Last week, I shared three types of customers you should avoid.  This week, I have a few suggestions on how to work with these customers should you inevitably encounter one. (Do nothing at your own risk -- these customers all have the potential to hurt your business!)

1. They want what you can't deliver well

Customers often ask us to provide products or services that are outside our "sweet spot". It may be tempting to try our best to give them what they want, but this can be a recipe for future failure. Instead, consider a few alternatives:

  • Re-frame the customer's request to see if you have something you can offer that will meet their needs.
  • Refer your customer to someone who can do the job and do it well.
  • Provide your customer with resources that will allow them to find a solution.

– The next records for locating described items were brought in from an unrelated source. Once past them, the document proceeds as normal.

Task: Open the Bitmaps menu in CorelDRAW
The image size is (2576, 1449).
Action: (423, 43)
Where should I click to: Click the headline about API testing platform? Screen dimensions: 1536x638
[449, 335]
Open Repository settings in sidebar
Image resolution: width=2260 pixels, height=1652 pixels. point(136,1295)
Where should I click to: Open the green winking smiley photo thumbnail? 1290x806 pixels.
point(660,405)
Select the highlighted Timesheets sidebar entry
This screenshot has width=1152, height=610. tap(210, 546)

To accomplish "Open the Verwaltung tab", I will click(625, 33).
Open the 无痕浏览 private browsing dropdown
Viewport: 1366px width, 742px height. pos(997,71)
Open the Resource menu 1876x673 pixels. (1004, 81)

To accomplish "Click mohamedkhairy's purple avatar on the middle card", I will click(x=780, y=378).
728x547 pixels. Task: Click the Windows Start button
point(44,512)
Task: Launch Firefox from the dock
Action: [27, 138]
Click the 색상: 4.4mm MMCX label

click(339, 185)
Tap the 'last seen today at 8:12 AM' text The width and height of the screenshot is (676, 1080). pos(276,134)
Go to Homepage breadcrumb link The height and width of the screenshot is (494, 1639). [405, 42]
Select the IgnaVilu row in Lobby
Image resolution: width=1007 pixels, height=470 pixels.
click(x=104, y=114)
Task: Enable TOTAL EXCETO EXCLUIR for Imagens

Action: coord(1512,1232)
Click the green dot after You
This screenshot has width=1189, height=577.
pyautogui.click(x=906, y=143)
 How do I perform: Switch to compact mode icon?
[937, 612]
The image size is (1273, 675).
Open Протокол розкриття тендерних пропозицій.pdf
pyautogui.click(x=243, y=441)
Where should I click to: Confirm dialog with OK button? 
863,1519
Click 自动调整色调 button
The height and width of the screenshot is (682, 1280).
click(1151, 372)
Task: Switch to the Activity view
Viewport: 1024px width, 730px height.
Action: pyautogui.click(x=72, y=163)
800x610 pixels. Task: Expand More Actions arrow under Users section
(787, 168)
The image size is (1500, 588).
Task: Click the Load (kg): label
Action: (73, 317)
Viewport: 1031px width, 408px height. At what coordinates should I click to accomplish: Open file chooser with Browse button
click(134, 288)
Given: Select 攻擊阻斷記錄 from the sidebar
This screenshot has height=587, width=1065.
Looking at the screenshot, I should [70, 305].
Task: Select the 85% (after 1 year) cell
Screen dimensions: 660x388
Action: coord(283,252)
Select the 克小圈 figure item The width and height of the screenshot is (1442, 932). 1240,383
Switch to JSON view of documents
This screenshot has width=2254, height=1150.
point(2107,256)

2. You can't serve them profitably

Unless you are running a charity, you need to make a profit to stay in business. Here are a few suggestions to make customers more profitable:

  • Fix problems. If your service is poor or you've subjected your customer to problems, you should fix those first. Getting it right the first time is almost always cheaper in the long run.
  • Hold late-payers accountable. Customers that habitually pay late (or cause other damages) should held accountable through late fees or a discontinuation of service until their account is current.
  • Renegotiate. Consider renegotiating your price or terms of service if your margins are too thin.

3. They are abusive

Politely, but firmly let your customer know that abuse will not be tolerated. The revenue you receive from an abusive customer is rarely worth the stress it causes employees and the high cost of servicing these customers.